Set down the line that has "Given: Go to Administrative units" and each line beneath it, through the last line of the entries, exactly and with no others.
INFORMATION SHOWN Start Marker
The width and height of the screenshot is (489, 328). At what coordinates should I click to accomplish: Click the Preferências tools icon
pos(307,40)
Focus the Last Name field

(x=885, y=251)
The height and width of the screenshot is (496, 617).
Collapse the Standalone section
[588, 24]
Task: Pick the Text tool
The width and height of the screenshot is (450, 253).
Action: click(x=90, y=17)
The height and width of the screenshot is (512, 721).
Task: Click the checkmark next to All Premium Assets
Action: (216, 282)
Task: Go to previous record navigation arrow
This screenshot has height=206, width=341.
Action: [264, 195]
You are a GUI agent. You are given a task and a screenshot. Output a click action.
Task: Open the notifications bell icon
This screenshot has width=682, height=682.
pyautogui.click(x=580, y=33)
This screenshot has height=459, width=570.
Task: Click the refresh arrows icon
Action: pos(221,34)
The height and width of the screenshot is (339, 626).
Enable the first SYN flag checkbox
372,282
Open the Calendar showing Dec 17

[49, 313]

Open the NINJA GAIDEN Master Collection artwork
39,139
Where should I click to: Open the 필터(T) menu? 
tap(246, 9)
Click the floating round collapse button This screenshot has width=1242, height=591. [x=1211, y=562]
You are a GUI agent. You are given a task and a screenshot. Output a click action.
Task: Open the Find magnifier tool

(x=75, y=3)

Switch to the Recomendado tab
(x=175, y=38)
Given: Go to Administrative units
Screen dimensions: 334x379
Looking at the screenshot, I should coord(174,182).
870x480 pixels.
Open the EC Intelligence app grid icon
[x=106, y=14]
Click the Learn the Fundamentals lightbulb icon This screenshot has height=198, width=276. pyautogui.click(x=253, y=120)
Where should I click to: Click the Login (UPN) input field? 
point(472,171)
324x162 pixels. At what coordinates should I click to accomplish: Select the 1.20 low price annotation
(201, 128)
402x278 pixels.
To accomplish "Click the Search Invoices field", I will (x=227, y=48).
INFORMATION SHOWN End Marker
# TASK SOLUTION
Given: Go to Administrative units
Screen dimensions: 334x379
Looking at the screenshot, I should coord(174,182).
870x480 pixels.
Open the EC Intelligence app grid icon
[x=106, y=14]
Click the Learn the Fundamentals lightbulb icon This screenshot has height=198, width=276. pyautogui.click(x=253, y=120)
Where should I click to: Click the Login (UPN) input field? 
point(472,171)
324x162 pixels. At what coordinates should I click to accomplish: Select the 1.20 low price annotation
(201, 128)
402x278 pixels.
To accomplish "Click the Search Invoices field", I will (x=227, y=48).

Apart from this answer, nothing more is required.